● ACTION ITEM
Pull each line containing "computer" out of the data and copy it.

***

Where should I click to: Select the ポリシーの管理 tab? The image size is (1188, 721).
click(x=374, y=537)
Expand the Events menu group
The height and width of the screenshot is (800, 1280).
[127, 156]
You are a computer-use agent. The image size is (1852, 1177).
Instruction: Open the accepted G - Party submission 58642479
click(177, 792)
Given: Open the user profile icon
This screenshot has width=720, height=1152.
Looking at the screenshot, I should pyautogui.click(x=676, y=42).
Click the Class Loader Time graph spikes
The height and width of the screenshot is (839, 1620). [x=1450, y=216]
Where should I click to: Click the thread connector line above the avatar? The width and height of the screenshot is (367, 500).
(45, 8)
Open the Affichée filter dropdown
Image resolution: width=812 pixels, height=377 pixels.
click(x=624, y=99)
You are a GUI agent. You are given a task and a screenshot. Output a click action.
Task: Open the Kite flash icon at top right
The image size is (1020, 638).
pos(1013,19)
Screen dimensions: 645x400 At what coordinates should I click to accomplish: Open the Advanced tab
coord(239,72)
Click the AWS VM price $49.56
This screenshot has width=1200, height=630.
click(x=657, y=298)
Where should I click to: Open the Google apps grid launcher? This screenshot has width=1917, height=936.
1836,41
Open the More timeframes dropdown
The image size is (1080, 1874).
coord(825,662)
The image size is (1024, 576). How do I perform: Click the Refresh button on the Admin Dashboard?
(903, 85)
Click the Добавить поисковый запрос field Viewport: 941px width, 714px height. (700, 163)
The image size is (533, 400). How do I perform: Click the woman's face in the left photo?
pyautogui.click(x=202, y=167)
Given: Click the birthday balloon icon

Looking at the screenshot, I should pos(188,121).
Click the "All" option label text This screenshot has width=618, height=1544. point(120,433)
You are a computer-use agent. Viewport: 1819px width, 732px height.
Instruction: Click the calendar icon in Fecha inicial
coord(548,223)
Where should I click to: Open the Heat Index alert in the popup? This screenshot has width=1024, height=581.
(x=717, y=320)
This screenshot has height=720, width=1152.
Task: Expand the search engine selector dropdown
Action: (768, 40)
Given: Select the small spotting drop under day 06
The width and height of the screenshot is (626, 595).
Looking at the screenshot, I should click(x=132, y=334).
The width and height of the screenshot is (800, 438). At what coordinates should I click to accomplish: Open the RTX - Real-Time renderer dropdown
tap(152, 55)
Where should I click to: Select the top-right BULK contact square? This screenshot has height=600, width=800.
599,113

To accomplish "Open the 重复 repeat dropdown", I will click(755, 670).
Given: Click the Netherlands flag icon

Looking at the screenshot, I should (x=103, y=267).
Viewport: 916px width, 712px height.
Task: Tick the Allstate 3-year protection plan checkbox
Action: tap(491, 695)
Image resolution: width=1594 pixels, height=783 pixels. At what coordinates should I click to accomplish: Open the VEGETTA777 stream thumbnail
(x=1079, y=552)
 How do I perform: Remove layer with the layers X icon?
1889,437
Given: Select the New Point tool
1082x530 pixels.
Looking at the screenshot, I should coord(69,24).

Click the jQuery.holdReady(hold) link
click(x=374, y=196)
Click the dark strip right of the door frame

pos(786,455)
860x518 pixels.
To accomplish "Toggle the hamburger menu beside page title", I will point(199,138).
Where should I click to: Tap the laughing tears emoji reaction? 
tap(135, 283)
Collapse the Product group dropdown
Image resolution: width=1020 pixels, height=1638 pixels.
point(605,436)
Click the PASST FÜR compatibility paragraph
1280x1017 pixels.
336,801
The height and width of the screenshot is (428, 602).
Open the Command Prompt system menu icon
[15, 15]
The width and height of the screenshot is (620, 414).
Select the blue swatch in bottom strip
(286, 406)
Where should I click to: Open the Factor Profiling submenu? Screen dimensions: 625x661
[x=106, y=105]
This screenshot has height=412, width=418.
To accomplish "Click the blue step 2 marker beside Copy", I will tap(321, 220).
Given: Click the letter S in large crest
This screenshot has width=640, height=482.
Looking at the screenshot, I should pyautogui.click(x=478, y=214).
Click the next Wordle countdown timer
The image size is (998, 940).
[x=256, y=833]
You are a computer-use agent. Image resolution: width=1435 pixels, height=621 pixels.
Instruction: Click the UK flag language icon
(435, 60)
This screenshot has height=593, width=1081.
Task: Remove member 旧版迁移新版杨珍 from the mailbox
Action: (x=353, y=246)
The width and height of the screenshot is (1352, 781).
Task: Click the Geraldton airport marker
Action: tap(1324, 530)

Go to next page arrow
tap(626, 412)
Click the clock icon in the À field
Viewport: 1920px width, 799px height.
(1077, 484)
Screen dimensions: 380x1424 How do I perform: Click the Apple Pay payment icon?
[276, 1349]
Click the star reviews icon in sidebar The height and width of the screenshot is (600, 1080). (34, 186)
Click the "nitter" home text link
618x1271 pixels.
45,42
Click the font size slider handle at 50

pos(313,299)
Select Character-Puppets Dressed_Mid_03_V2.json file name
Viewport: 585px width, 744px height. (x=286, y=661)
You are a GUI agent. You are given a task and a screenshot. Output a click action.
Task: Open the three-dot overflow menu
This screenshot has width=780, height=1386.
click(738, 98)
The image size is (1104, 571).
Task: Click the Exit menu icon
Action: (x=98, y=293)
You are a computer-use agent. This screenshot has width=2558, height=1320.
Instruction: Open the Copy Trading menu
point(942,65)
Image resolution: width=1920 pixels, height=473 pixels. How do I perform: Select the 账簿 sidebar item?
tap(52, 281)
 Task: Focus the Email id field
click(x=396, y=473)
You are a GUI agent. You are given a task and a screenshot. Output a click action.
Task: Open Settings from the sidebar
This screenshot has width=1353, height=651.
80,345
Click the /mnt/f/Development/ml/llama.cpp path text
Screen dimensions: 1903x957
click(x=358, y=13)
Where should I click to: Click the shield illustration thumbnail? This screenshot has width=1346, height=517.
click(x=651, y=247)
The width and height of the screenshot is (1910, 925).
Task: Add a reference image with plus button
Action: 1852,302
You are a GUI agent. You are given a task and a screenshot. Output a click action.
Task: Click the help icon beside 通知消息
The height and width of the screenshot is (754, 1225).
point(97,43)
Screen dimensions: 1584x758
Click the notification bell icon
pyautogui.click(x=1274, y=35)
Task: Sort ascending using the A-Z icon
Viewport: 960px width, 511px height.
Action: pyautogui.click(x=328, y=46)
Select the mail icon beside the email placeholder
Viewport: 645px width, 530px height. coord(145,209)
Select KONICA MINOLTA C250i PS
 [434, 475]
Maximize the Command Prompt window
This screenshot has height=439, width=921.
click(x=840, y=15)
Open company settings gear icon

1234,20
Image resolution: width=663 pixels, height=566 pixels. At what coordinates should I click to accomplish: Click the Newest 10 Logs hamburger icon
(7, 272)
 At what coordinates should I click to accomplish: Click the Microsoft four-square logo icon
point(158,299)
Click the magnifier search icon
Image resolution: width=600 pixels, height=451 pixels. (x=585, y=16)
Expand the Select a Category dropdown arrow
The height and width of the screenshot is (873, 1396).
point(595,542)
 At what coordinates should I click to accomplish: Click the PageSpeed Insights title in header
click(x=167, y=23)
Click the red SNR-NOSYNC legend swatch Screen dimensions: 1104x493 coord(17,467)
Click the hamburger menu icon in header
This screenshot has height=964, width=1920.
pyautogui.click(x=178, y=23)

***

● ANSWER TO THIS PROBLEM
You are a computer-use agent. The image size is (1852, 1177).
You are a computer-use agent. Viewport: 1819px width, 732px height.
You are a computer-use agent. Image resolution: width=1435 pixels, height=621 pixels.
You are a computer-use agent. This screenshot has width=2558, height=1320.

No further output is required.